4. I use PIX, which is ok. I haven't delved much into the vendor specific tools yet.

#4961820 AUTO_PTR issue.

Posted by ZBethel on 21 July 2012 - 07:28 PM

You could use std::shared_ptr instead?

#4961783 Rendering a space skybox

Posted by ZBethel on 21 July 2012 - 04:48 PM

You could try rendering the stars and other bodies as point sprites and just use the skybox for things like nebula haze. That's what EVE Online does and it looks beautiful.
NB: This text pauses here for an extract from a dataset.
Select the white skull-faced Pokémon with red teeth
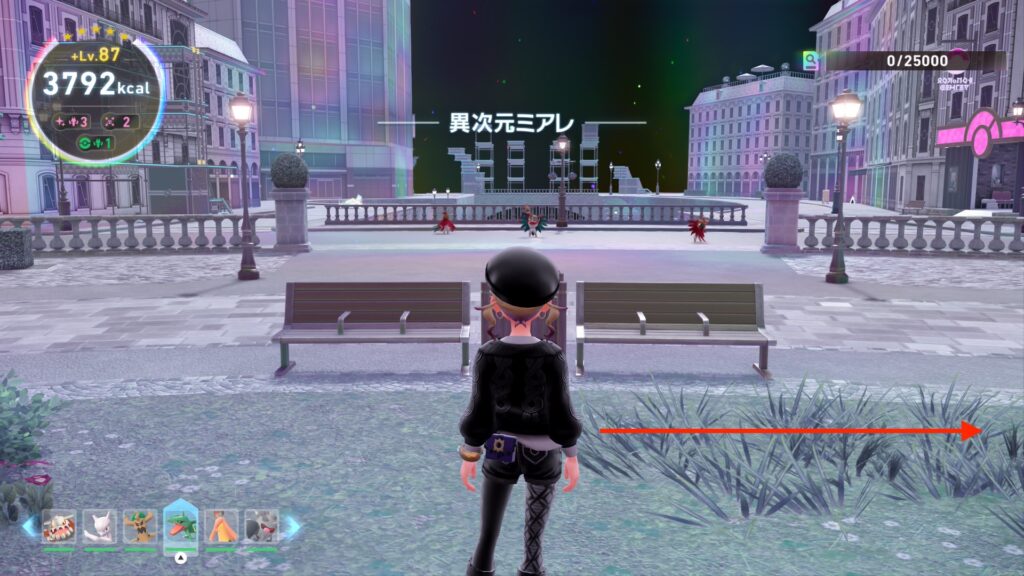 point(59,525)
One clear benefit of this technique is that you can have your stars pulse and glow.

#4961763 Hovercraft Physics

Posted by ZBethel on 21 July 2012 - 02:42 PM

The term you're looking for is spring damping.
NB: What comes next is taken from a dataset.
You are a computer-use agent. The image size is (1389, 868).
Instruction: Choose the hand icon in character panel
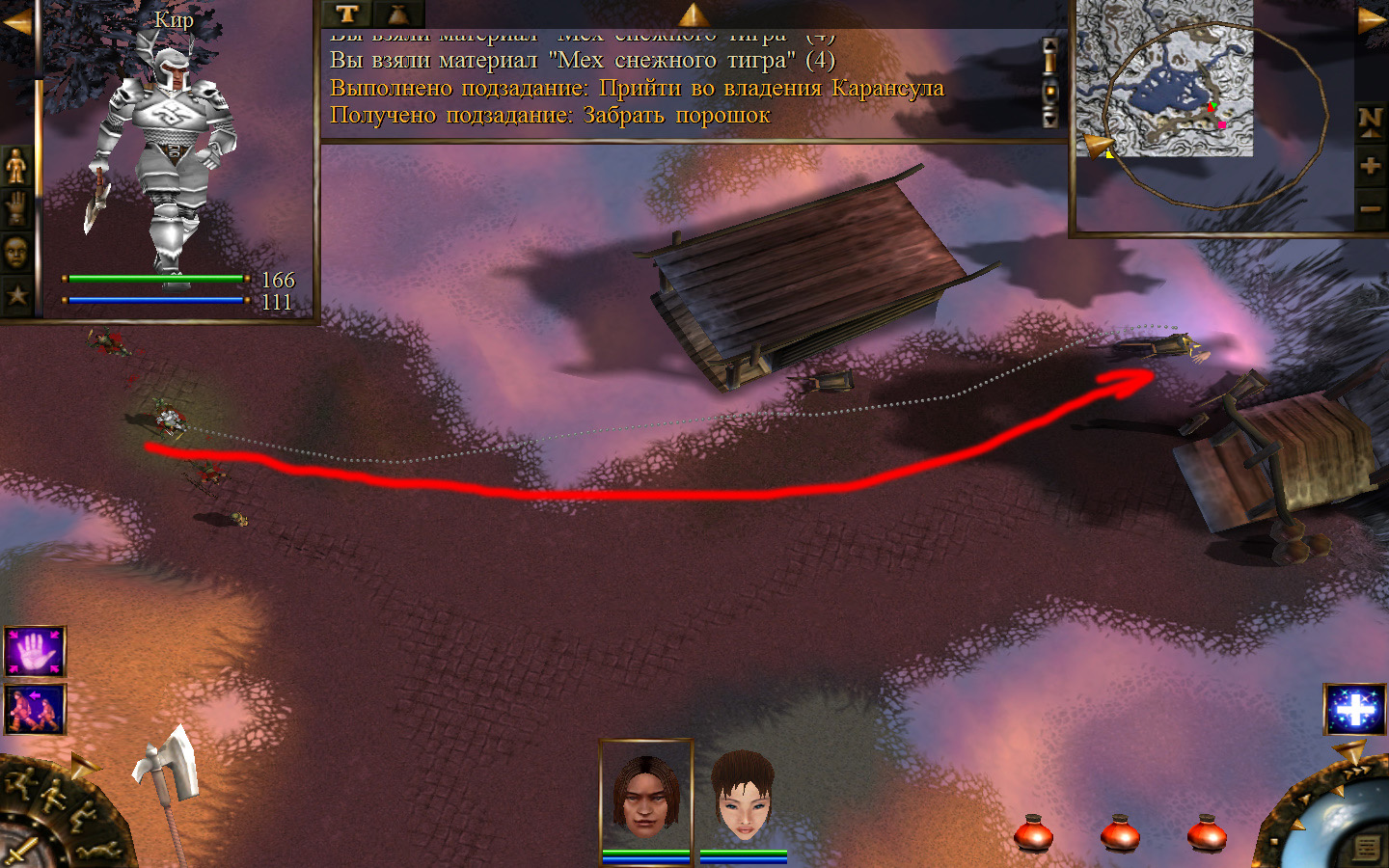(16, 208)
http://www.myphysicslab.com/spring1.html (more useful, IMO)

Basically you need to apply a friction force against the oscillating spring force that you're applying to the hovercraft.

#4960755 Register renderables every frame?

Posted by ZBethel on 18 July 2012 - 07:28 PM

Is adding a bunch of objects to a list every frame really going to cause performance issues? You don't need to allocate space for the array every frame, you could have an array that grows (like a variant of std::vector, or just use that). Besides, you could have one renderable for a set of instanced meshes if you're going to have tons of similar objects onscreen.

#4957428 Abstracting Draw Code: Am I on the right path?

Posted by ZBethel on 09 July 2012 - 03:55 PM

I guess it doesn't really matter how you implement the visual/logic aspects of your game, it's just a good idea to keep them separate. Since your example is a simple tic-tac-toe game, having a render function in the game engine that uses the data from your grid seems to me like a good solution. What you don't want is a render function on your grid class. That adds bloat to your class and defeats the purpose of an object oriented design.

In terms of larger scale projects, the big thing right now is entity/component systems. Basically, your entity is just a placeholder or id. Your components are the data, and you have separate "system" classes that perform logic on the component data. That logic can be anything: translating input into character movement, physics, rendering, etc. The components can communicate between each other, either by shared variables within the entity, or by just keeping references to each other (i.e. a render component needs a transform to use. The transform could be another component).

Take a look at Artemis framework for a good example of this: http://gamadu.com/artemis/

For something like tic-tac-toe, don't go overboard trying to engineer a good design. No solution is perfect. For what it's worth, I think you're on the right track for what you're trying to do.